Por este y por otros indicios, que se irán notando más adelante, don Juan Fresco rastrea la época de esta historia y la coloca en los primeros veinte o treinta años del siglo XIII.
A par de los frailes, si bien por más profanos medios, concurrió a la civilización de las tribus conquistadas un ilustre duque, sabio en todas las artes, de la paz y de la guerra, y a quien don Miguel, después de la conquista, en que le ayudó como general, puso allí por gobernador y virrey.
La duquesa se quedó en la corte, y como era la señora más licurga, graciosa y linda que en ella había, logró detener los caprichosos revoloteos de su majestad no de otra suerte que la rosa, emperatriz de las flores, consigue que se pose, se quede como dormida entre sus frescos pétalos y se embriague con su miel y su aroma la más inconstante y alborotada mariposilla.
El rey veneraba al duque y le comparaba can Marco Aurelio, el cual, a pesar de ser tan sabio, nunca cayó en la cuenta de los extravíos de Faustina.
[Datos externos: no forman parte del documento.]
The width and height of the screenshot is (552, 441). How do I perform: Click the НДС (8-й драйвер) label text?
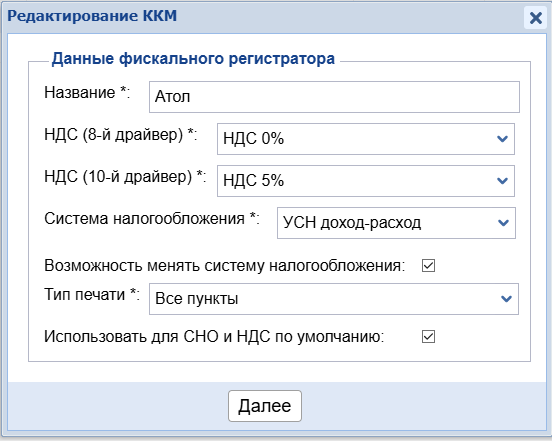pos(121,135)
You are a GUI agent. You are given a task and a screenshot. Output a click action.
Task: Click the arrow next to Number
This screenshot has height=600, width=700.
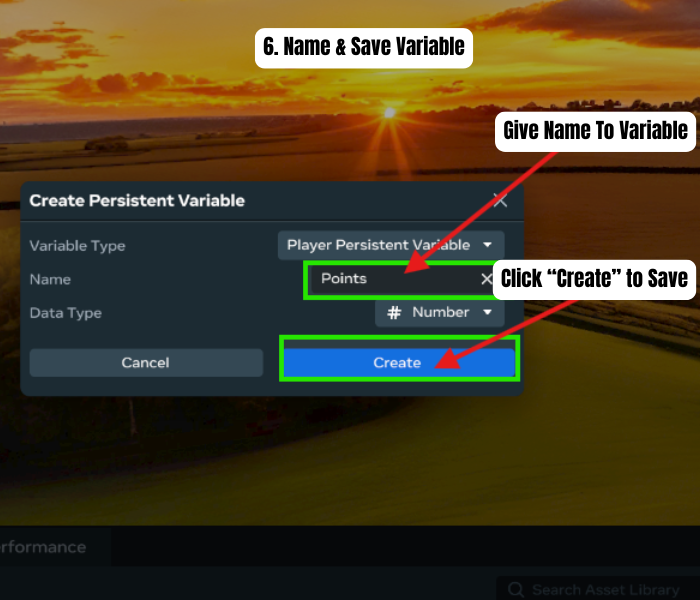(488, 312)
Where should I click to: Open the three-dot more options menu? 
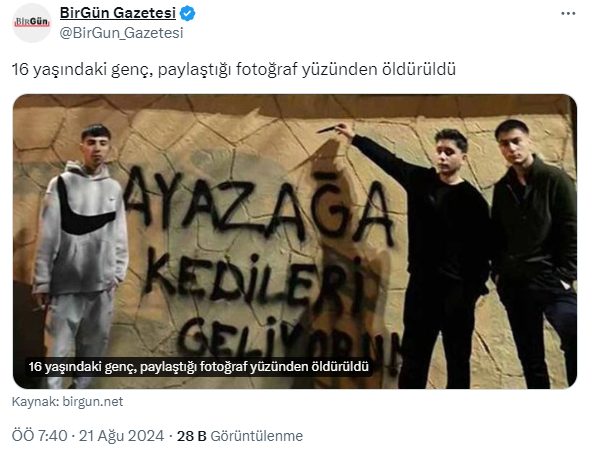click(x=568, y=14)
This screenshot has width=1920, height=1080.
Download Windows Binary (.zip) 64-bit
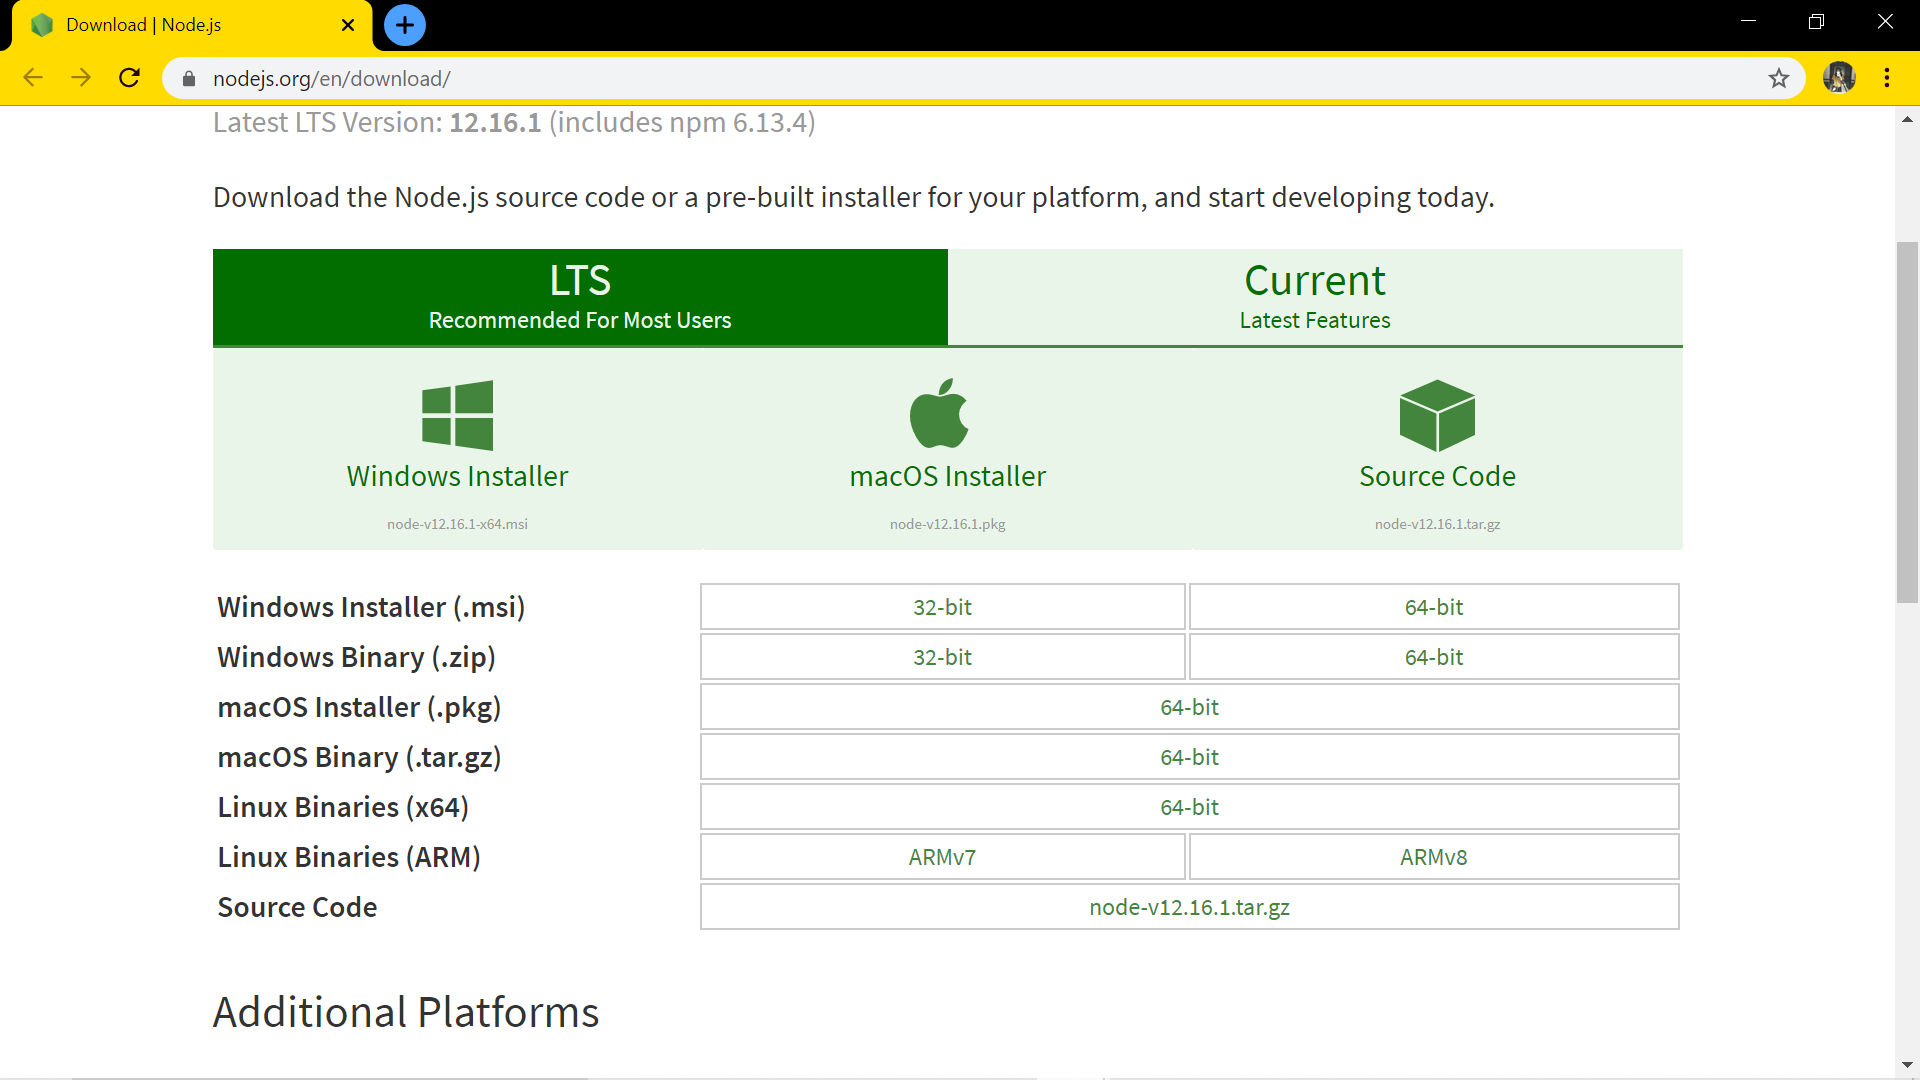[1433, 657]
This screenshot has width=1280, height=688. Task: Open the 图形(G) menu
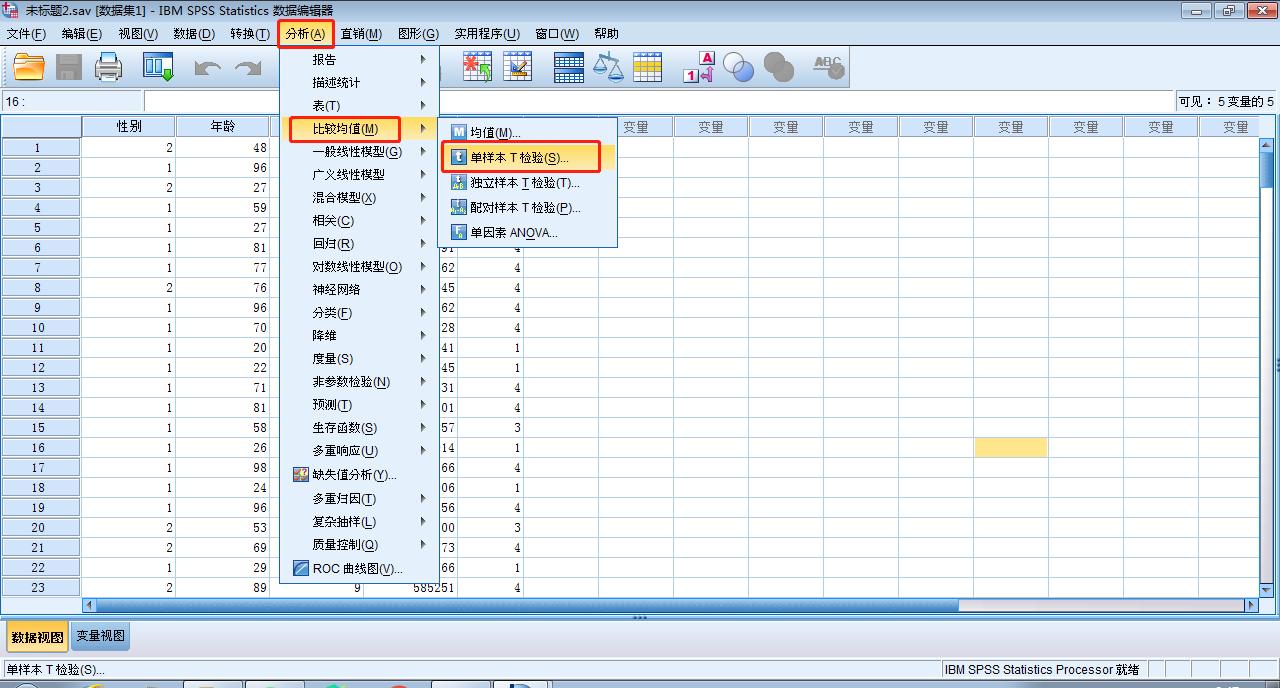[420, 33]
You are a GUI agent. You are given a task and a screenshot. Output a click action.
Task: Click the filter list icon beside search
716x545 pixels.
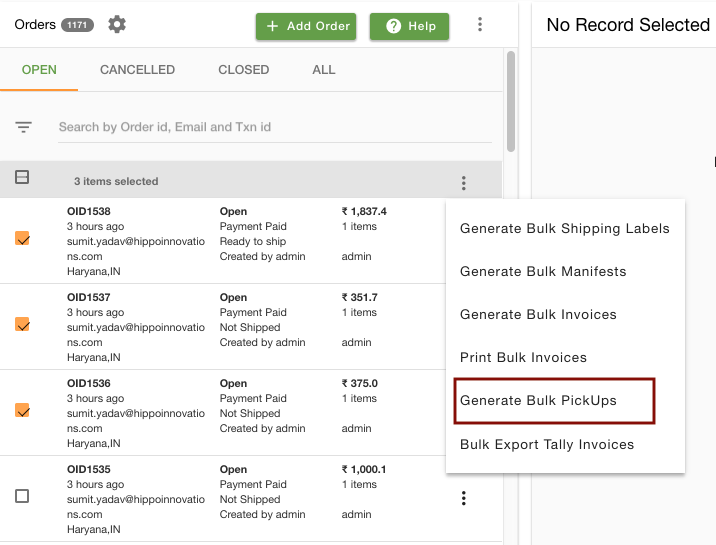point(23,127)
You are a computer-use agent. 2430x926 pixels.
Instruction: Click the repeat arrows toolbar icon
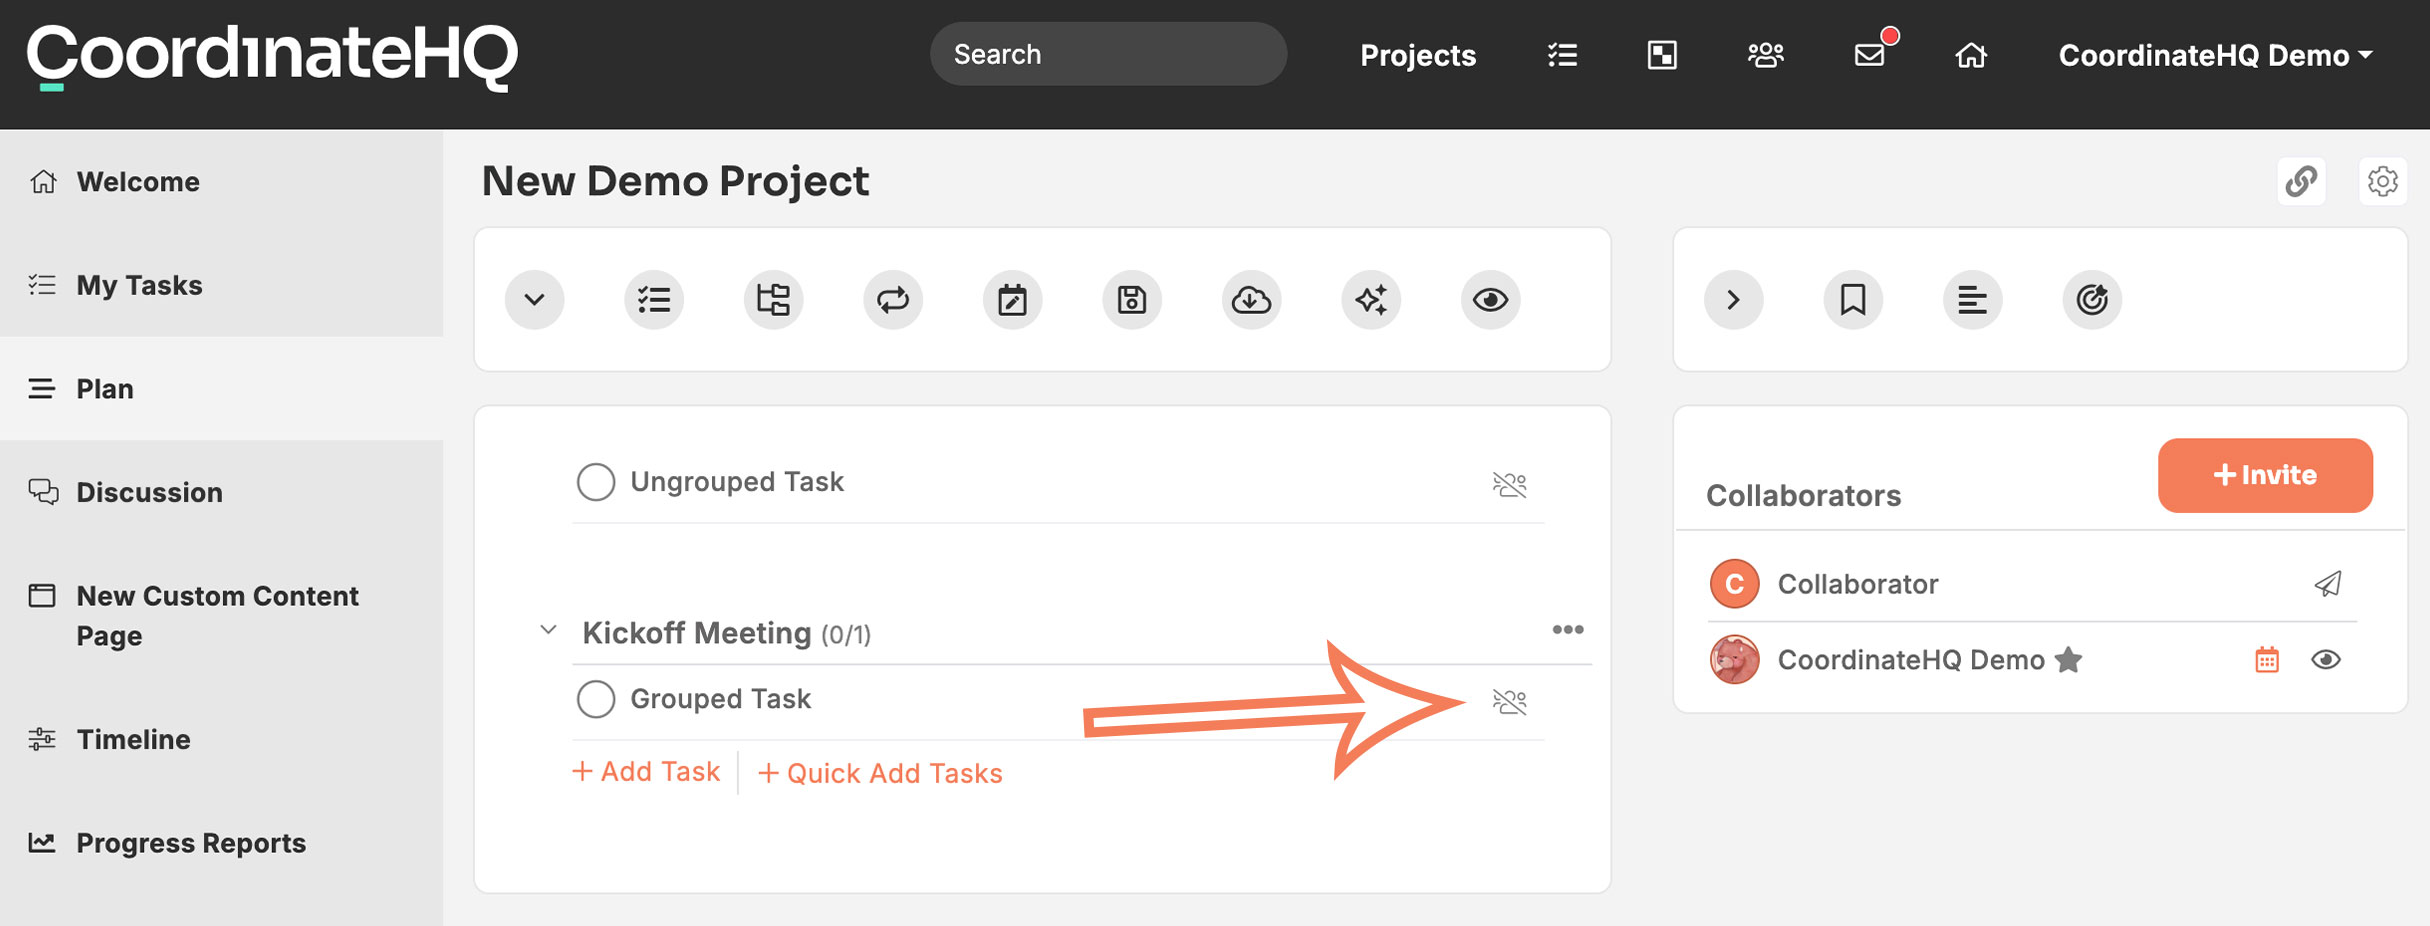coord(893,299)
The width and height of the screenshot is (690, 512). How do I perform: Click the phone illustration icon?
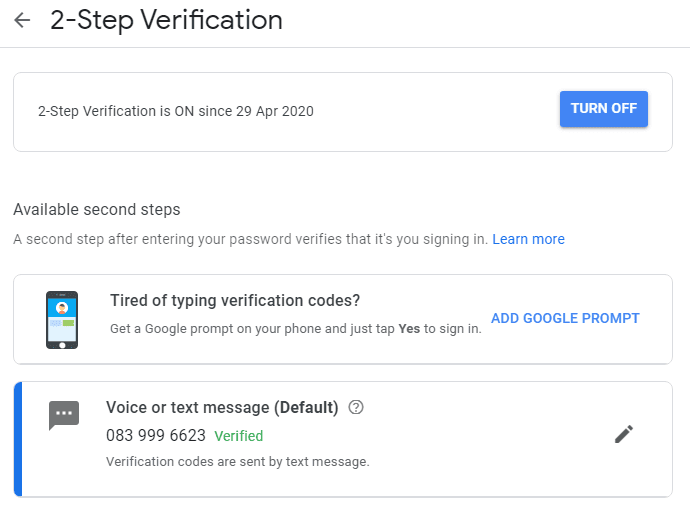point(62,320)
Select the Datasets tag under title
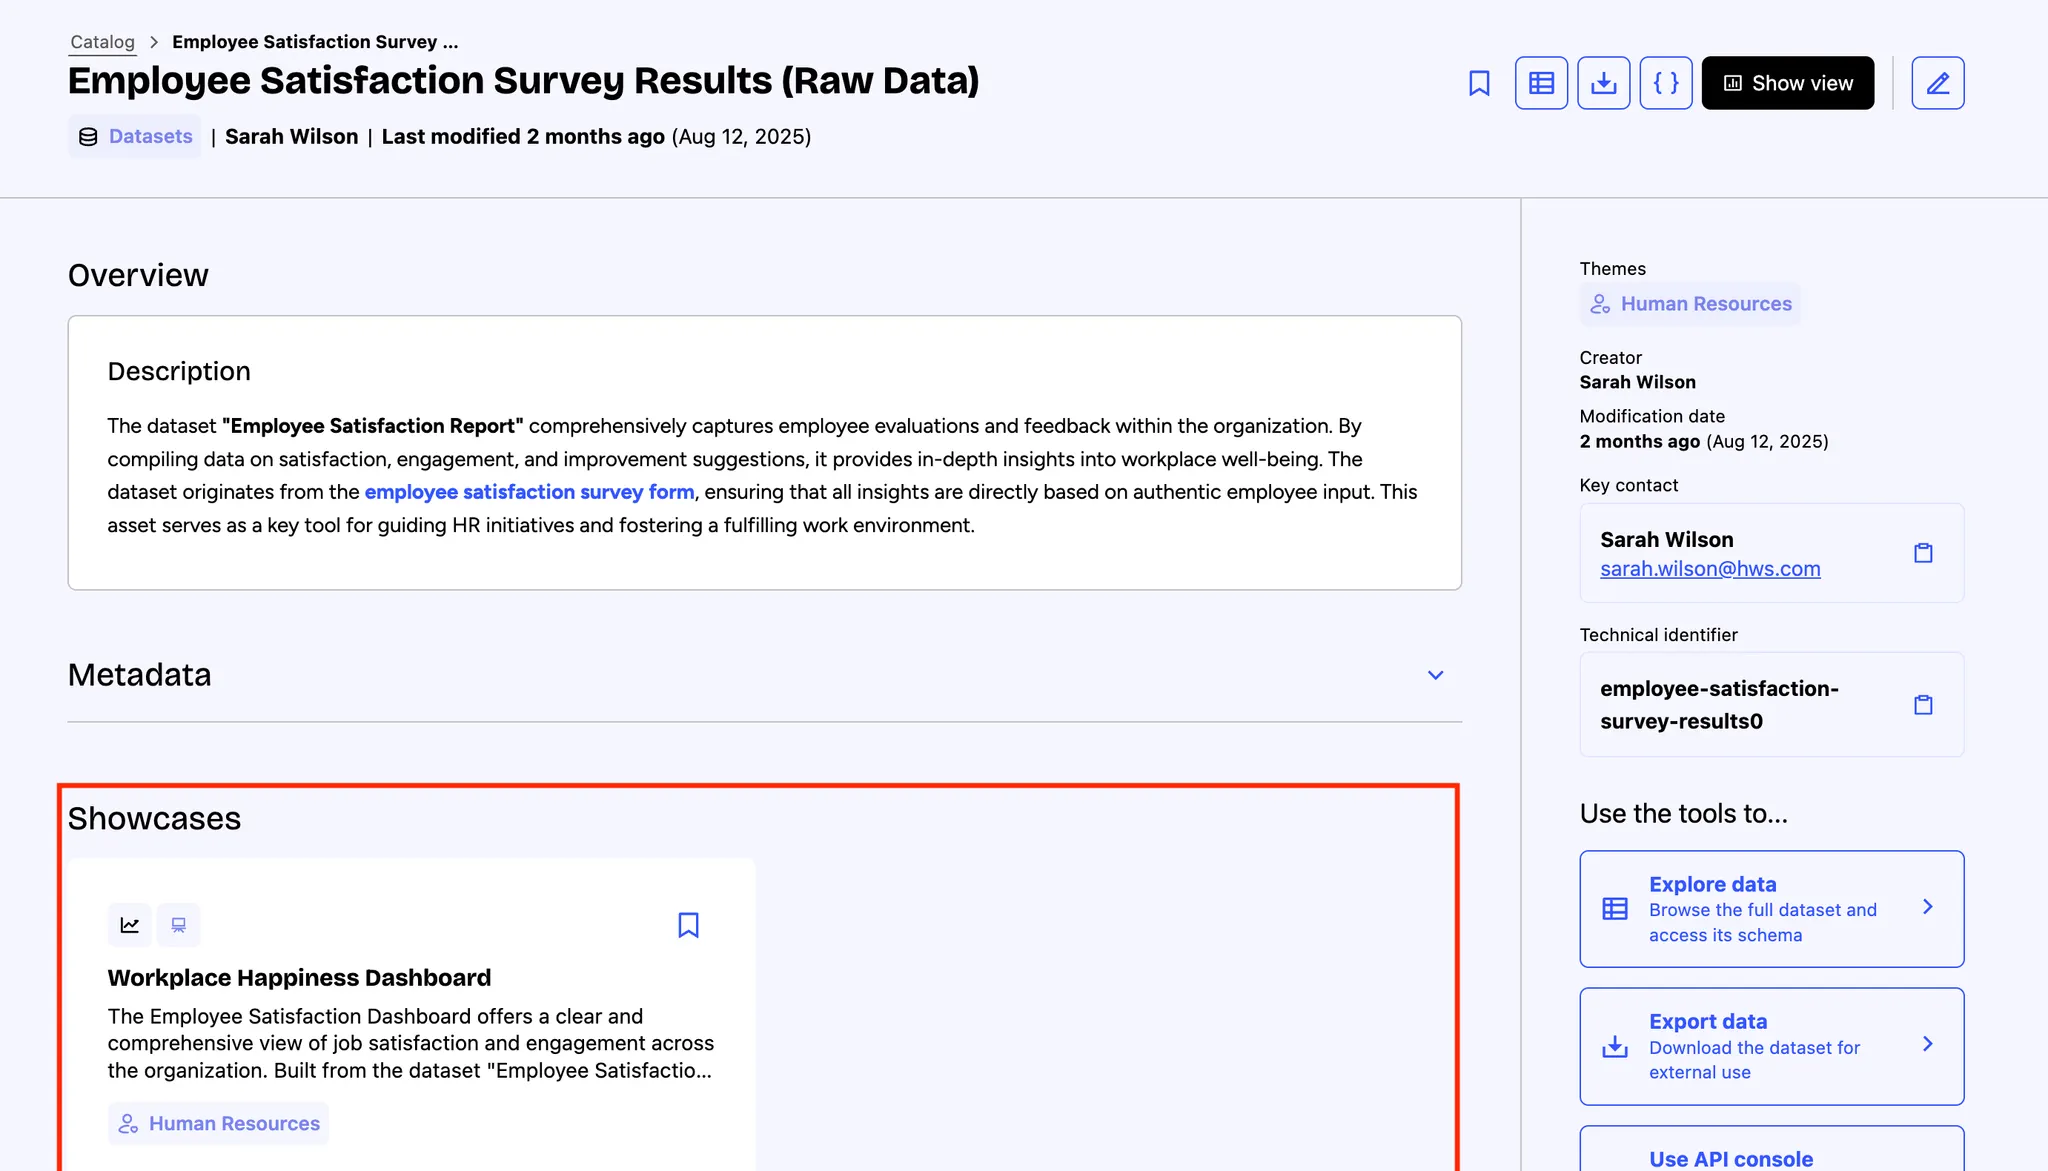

En alabanza de la conducta del duque en el virreinato su majestad le escribía cartas cariñosas y lisonjeras, siendo los párrafos más dulces los que inspiraba o dictaba la duquesa misma, mejor sabedora que nadie de lo que halagaba y enorgullecía a su marido.
Entiéndase, sin embargo, que el rey, si bien tenía por la duquesa constante predilección, distaba mucho de concederle un afecto exclusivo. A la duquesa no le faltaban rivales, y descollaba entre todas cierta alegre cantarina que había venido al Norte, desde Sicilia, en pos de la resplandeciente y trovadoresca comitiva de un soberano que, según don Juan Fresco, no pudo ser otro que Federico II de Suabia, emperador de Alemania.
En resolución, el rey se divertía a más no poder; pero como era amable, generoso, claro espejo de valentía y llano y alegre en su trato con los humildes, el pueblo le idolatraba, y lejos de condenar, aplaudía y reía sus travesuras. Los sujetos timoratos, aunque no podían hacer la vista gorda, porque su majestad procedía con harto poco disimulo, tenían que disculparle y pensaban con esta intención en Carlo Magno, en el santo rey David, y en otros grandes monarcas que habían pecado como él, con la diferencia de que él, en vez de matar a los Urías, los colmaba de atenciones y de beneficios.